(Stored items)
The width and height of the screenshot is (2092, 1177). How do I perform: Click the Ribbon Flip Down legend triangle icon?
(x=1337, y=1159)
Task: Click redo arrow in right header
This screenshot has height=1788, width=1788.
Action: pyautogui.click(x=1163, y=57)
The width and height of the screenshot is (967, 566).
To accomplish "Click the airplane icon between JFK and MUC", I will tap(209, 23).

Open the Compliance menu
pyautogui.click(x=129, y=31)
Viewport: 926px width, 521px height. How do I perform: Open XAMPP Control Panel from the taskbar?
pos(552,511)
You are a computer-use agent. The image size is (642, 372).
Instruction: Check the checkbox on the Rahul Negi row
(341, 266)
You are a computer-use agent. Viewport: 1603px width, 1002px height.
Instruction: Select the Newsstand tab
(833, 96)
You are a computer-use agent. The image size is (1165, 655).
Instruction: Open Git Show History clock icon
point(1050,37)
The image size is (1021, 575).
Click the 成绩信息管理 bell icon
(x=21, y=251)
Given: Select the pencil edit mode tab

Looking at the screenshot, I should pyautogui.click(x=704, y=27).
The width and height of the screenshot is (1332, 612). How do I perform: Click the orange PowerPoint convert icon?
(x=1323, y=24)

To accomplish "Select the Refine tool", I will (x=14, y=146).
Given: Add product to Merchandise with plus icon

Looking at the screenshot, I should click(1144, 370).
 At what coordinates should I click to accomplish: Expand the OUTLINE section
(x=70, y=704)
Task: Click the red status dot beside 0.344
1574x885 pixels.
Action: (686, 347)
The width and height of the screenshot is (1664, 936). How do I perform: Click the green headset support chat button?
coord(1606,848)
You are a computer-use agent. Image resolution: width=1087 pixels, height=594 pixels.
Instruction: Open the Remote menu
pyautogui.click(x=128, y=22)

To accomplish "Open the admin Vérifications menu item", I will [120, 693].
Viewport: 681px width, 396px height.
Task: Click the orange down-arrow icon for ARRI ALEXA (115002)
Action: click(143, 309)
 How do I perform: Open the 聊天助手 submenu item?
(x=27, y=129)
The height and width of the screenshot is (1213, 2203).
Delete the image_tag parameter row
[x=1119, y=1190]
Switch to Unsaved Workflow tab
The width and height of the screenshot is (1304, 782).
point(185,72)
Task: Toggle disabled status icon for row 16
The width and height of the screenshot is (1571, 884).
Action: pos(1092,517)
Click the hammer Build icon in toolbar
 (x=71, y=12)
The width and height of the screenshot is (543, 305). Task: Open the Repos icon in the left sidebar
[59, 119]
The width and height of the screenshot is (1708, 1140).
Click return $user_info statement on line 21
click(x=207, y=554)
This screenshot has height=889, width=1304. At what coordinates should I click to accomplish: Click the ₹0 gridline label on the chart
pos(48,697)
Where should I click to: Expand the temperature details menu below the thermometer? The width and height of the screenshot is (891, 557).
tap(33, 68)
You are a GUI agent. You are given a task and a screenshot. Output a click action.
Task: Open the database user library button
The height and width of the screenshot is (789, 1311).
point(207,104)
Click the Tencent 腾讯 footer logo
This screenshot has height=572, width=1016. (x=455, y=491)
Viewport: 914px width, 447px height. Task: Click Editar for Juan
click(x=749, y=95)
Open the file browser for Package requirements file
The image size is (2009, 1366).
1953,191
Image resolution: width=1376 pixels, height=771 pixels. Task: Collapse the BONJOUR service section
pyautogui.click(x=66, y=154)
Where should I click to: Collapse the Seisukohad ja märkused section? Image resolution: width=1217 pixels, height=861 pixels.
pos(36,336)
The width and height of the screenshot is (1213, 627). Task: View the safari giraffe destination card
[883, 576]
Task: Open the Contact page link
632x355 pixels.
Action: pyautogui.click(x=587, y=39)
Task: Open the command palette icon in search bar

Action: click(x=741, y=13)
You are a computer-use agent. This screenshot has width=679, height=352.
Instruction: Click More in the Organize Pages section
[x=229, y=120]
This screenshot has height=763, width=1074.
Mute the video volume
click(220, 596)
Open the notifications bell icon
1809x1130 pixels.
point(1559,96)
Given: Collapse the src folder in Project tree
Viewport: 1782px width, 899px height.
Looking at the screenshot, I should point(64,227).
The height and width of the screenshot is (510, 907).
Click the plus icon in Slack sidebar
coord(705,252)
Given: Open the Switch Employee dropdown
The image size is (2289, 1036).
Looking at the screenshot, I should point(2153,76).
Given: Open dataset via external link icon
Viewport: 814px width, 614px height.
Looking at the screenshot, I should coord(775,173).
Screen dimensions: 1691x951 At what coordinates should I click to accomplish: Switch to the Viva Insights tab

TASK DIRECTIONS:
Using the data above, print exactly the lines from the line that contains "632x355 pixels." through the line that contains "This screenshot has height=763, width=1074.", with both included.

RESULT:
632x355 pixels.
Action: pyautogui.click(x=587, y=39)
Task: Open the command palette icon in search bar

Action: click(x=741, y=13)
You are a computer-use agent. This screenshot has width=679, height=352.
Instruction: Click More in the Organize Pages section
[x=229, y=120]
This screenshot has height=763, width=1074.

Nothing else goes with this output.